¹Cancer Research UK Clinical Centre, St James's University Hospital, Leeds, UK

Correspondence: Professor MA Knowles, Cancer Research UK Clinical Centre, Leeds Institute of Molecular Medicine, St James's University Hospital, Beckett Street, Leeds LS97TF, UK. E-mail: margaret.knowles@cancer.org.uk

Received 15 August 2006; Revised 14 December 2006; Accepted 8 February 2007; Published online 26 March 2007.

Abstract

More than 60% of low-grade non-invasive papillary urothelial cell carcinomas contain activating point mutations of fibroblast growth factor receptor 3 (FGFR3). The phenotypic consequences of constitutive activation of FGFR3 in bladder cancer have not been elucidated and further studies are required to confirm the consequences of inhibiting receptor activity in urothelial cells. We measured FGFR3 transcript levels and demonstrated that transcript levels were significantly more abundant in low-stage and grade tumours.

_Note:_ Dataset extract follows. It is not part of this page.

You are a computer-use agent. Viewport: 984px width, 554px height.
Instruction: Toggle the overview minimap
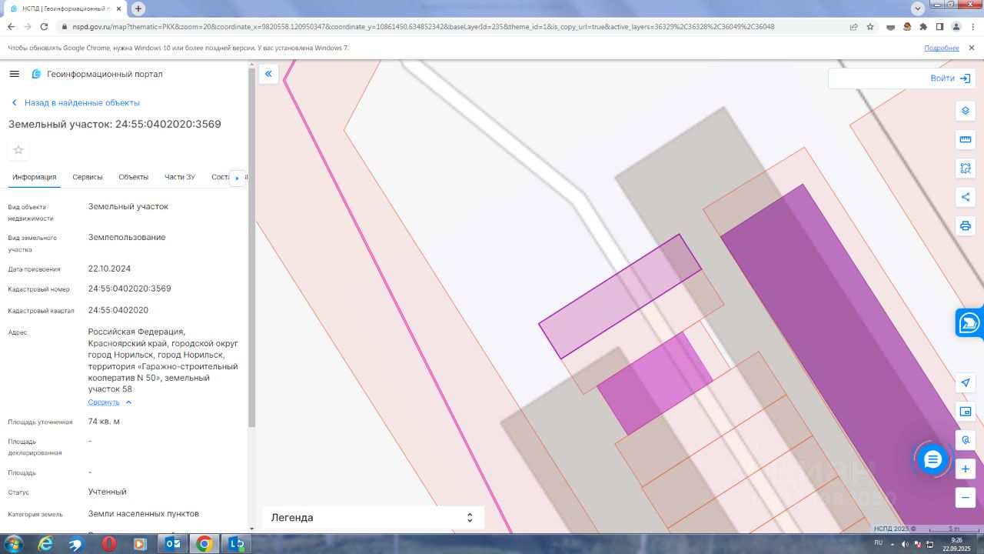pos(966,412)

We identified a tumour cell line, 97-7, expressing the most common FGFR3 mutation (S249C) at similar FGFR3 transcript levels to low-stage and grade tumours. In these cells, S249C FGFR3 protein formed stable homodimers and was constitutively phosphorylated. We used retrovirus-mediated delivery of shRNA to knockdown S249C FGFR3. This induced cell flattening, decreased cell proliferation and reduced clonogenicity on plastic and in soft agar. However, no effects of knockdown of wild-type FGFR3 were observed in telomerase immortalized normal human urothelial cells, indicating possible dependence of the tumour cell line on mutant FGFR3. Re-expression of S249C FGFR3 in shRNA-expressing 97-7 cells resulted in a reversal of phenotypic changes, confirming the specificity of the shRNA. These results indicate that targeted inhibition of S249C FGFR3 may represent a useful therapeutic approach in superficial bladder cancer.